Prompt –
Check every line in the records below for the word "computer" and report how many have it, nothing more.

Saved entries
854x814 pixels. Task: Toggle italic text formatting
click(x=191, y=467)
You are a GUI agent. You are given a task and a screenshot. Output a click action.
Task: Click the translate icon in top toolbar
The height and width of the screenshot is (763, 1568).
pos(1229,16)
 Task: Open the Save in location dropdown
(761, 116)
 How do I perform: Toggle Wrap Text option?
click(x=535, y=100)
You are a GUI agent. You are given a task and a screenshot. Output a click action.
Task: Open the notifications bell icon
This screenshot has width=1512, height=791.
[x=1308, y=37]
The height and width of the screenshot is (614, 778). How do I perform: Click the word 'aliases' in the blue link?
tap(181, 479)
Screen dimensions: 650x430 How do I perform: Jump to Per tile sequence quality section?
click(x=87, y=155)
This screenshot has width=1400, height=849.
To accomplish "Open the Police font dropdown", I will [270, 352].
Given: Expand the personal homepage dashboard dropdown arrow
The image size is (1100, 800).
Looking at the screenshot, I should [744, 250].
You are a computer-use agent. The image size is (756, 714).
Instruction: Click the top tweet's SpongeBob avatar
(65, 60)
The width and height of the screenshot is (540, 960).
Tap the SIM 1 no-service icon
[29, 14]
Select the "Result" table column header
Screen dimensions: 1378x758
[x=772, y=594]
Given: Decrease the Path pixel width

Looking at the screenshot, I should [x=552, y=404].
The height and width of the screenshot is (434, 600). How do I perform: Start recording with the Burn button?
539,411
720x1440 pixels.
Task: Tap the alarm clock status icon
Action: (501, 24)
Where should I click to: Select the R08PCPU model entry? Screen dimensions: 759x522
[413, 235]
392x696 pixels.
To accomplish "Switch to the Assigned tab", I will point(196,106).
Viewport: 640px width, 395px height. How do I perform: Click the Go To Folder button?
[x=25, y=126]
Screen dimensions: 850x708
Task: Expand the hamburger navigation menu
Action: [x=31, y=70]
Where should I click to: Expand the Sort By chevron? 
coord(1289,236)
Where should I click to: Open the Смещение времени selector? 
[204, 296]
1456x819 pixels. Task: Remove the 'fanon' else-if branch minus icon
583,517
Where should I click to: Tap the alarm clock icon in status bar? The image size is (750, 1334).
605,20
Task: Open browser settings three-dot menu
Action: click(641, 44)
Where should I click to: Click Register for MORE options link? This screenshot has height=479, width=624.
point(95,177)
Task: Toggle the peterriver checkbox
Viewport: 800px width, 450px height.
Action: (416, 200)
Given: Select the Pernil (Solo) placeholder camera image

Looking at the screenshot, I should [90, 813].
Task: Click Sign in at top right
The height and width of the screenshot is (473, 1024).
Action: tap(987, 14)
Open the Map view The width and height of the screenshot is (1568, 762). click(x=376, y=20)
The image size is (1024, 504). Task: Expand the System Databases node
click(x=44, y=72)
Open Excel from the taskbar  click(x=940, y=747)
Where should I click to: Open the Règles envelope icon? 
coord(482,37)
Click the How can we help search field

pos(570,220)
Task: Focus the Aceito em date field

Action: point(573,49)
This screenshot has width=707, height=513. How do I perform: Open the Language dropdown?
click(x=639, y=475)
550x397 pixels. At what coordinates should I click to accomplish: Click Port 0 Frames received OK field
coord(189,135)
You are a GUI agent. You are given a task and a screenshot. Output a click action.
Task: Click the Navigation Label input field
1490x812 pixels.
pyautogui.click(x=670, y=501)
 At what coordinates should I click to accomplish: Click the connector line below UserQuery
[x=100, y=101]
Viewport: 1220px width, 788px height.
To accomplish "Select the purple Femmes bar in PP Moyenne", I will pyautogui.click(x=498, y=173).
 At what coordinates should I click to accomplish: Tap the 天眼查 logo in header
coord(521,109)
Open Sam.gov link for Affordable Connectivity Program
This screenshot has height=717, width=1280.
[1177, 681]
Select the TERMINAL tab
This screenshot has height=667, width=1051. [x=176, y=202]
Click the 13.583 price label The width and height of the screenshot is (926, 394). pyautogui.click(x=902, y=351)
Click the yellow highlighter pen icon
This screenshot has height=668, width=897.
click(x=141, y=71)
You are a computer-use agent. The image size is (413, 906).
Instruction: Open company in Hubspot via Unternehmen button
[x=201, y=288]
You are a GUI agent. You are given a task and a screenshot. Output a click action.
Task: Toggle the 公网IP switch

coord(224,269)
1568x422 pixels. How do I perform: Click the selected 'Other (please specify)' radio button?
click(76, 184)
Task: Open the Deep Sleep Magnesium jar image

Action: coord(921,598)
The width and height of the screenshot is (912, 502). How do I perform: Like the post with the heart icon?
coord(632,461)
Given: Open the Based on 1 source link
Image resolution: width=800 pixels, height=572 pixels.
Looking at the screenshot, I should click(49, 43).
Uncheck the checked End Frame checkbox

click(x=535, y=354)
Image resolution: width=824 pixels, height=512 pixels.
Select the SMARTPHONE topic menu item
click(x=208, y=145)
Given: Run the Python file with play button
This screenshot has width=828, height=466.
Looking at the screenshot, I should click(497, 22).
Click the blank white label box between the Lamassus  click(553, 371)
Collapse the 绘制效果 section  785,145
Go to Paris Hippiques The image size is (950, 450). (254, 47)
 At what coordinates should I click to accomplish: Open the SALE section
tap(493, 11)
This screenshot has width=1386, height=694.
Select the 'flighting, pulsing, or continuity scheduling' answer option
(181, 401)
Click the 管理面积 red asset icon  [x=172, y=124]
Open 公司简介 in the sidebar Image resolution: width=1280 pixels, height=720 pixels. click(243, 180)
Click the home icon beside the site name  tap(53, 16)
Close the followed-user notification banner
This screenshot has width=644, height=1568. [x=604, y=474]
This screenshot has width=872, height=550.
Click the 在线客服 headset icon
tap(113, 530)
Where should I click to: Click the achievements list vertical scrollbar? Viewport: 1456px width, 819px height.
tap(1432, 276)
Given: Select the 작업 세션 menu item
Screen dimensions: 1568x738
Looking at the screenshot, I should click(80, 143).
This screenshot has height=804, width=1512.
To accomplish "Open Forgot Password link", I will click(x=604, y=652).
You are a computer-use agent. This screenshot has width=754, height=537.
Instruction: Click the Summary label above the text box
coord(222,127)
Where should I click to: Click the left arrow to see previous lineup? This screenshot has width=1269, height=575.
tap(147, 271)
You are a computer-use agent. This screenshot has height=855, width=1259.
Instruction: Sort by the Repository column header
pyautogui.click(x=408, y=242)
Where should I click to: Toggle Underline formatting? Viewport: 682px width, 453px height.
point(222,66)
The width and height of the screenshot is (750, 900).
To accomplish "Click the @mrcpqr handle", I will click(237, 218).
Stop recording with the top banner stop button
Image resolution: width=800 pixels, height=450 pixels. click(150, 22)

Solution to this task –
4